On the cheese making front, it was a challenging but satisfying first month in Ireland. I worked at a dairy in County Cork where I butted heads with a persnickety milkmaid, and came to terms with udders. I smeared countless cheeses the size of small tires and scrubbed hundreds of wooden boards with handfuls of salt and boiling water. I was mortified by the screams of the (pre-War?) steam boiler. I was docked imaginary sums by the farmer for saying “like”. He enjoyed nothing more than taking the piss out of gobshites and railing against schoolteachers and civil servants. I admire him! He had a breathtaking vintage copper cheesemaking vat from Switzerland that we ceremoniously filled to the brim with 1300 liters of raw milk twice a week. He had a milking parlor with 14 places on each side, and a herd of American Holsteins that they are phasing out in favor of British Friesians, which are less prone to health problems. I think if the Holsteins didn’t go out to the pub every night they’d last longer.

The demanding schedule of 65 hrs a week took its toll. There were moments when I felt like uniting with the workers of the world. Some say that a new apprentice is a liability to a farmer. But if you come in with demonstrable goodwill and an appetite to learn and work, you are an asset. Don’t undervalue that. That’s why I was so unhappy to read that Arnold Schwarzenneger vetoed overtime pay for California’s many (mostly migrant) farm workers last month:

“The legislation, known as the Senate Bill 1121, reportedly would have required that agriculture employees in California who work over eight hours in a day or 40 hours in a week receive overtime benefits, which would have made California the only state in this country mandating these overtime regulations for farm workers.” [Read more HERE]

There are reasonable economic arguments against overtime for farm workers that government and big farm groups site in the above article. There are no good moral or democratic ones. Civil rights call for better compensation for farm workers, period. If officials in government and big advocacy groups had a better grasp of what it is like to work long physical hours for indefinite days, we would see action on this. Even in a big wobbly country there are ways to pay people for their time.

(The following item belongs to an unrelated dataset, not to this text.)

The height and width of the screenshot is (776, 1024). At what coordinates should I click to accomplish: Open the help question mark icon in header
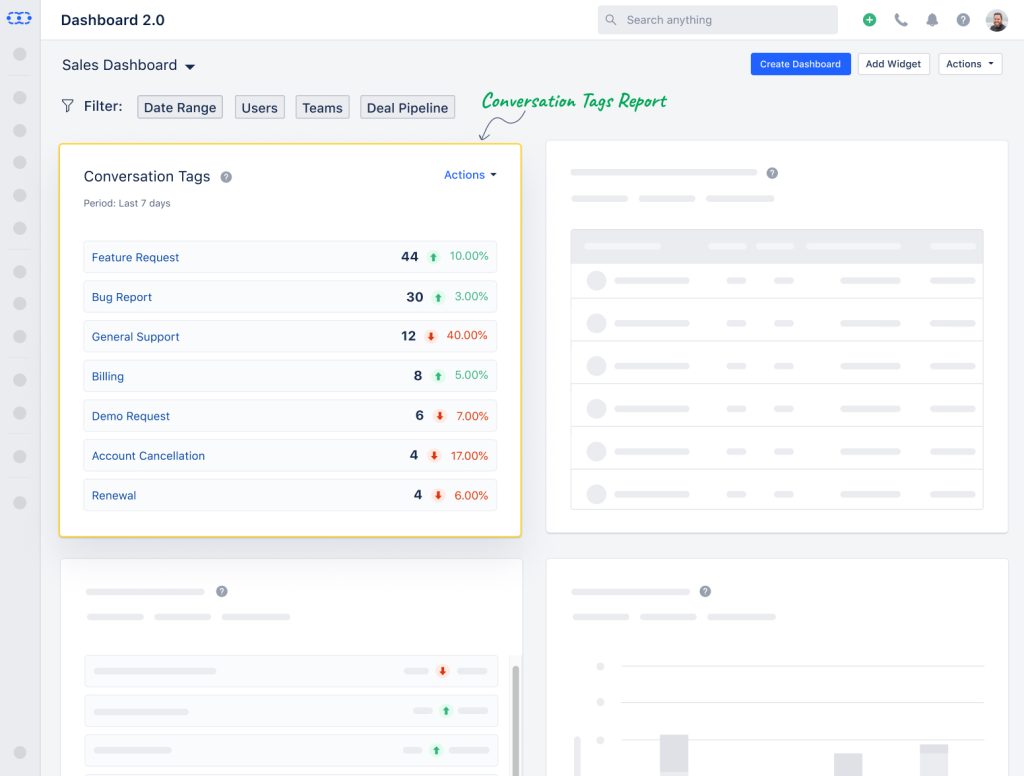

I also did some thinking about the more general matter of workers’ rights. My premise is that the employer always has the upper hand in the relationship at the beginning, regardless of how nice he or she is, and that matters. The challenge for a worker and for society is not primarly defining what the worker’s rights are – we do that pretty well I think – but figuring out how to assert these rights in context.

I believe farm apprentices especially would benefit from a formalized support network that could be as simple as a dial-in hotline.

I’m in the Burren now, near the Cliffs of Moher, and next week I’ll begin a month of work at the farm at Ballymaloe Cookery School – if I can figure out how to get there. It’ll be grand, like.

-Patrick

I remember…

April 28, 2010

by Patrick

A young tragic writing teacher I had in college once showed me how to get my pen flowing when I was in a creative rut. You just write “I remember…” followed by whatever memory comes to mind, and you keep going with that memory until it stops, then you start writing “I remember…” again until a new memory pops up.

Convenient method, because today while making cheese I had some good memories. Perhaps it began with Cinderella. As I scrubbed the floor in the dairy, my cheesy colleague Punsi commented that, stooping to labor so low, I resembled the fairytale darling. Cinderello, I edited her.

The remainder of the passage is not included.